Le procureur Nisman « victime d'un homicide » (enquête famille)

Le procureur Nisman

Photo: Keystone

Une enquête commandée par la famille du procureur argentin Alberto Nisman a conclu qu'il avait été 'victime d'un homicide', a déclaré jeudi son ex-femme lors d'une conférence de presse à Buenos Aires. Alberto Nisman est décédé mystérieusement en janvier.

Alberto Nisman, retrouvé mort chez lui le 18 janvier, accusait d'entrave à la justice la présidente de centre-gauche Cristina Kirchner dans une enquête sur un attentat antisémite qui avait fait 85 mort et 300 blessés à Buenos Aires en 1994. L'enquête officielle sur la 'mort suspecte' du magistrat n'est pas encore terminée mais s'oriente vers un suicide.

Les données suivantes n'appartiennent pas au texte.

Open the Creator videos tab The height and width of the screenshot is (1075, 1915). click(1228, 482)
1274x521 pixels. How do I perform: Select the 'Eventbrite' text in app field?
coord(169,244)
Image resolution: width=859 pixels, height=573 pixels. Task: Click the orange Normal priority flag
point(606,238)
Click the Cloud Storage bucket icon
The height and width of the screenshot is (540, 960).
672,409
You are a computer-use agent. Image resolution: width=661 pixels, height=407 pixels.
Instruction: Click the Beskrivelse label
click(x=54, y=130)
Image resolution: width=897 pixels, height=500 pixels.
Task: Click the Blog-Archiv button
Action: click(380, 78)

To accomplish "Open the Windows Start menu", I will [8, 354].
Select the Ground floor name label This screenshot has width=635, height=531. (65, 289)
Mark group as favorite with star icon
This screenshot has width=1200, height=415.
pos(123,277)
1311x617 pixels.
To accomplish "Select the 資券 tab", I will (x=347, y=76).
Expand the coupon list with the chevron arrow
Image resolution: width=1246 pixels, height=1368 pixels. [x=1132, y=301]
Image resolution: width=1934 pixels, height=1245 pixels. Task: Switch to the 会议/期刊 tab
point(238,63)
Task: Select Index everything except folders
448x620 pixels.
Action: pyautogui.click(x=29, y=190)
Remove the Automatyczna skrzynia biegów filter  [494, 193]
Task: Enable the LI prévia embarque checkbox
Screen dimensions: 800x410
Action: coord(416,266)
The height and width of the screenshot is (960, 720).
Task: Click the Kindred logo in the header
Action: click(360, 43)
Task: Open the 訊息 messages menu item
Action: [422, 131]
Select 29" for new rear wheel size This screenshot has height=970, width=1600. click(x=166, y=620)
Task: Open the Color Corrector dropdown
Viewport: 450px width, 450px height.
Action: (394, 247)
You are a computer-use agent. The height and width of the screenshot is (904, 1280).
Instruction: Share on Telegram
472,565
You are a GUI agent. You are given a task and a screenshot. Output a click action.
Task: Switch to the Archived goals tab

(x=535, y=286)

'Nous pouvons seulement conclure que Nisman a été victime d'un homicide, sans aucun doute', a affirmé l'ex-femme du procureur, la magistrate Sandra Arroyo Salgado, mère des deux filles du défunt procureur.

'Nisman n'a pas eu un accident, ne s'est pas suicidé, ils l'ont tué', a insisté la magistrate qui avait commandé ses propres expertises rassemblées dans un rapport d'une centaine de pages remis au parquet.

Ce rapport affirme que 'le corps a été déplacé', ce qui contredit la version officielle de la procureure enquêtant sur cette mort, Vivian Fein, selon qui le corps a été trouvé derrière la porte de la salle de bain, obstruant l'entrée, et que personne n'était entré dans la pièce avant l'arrivée d'un juge et d'experts.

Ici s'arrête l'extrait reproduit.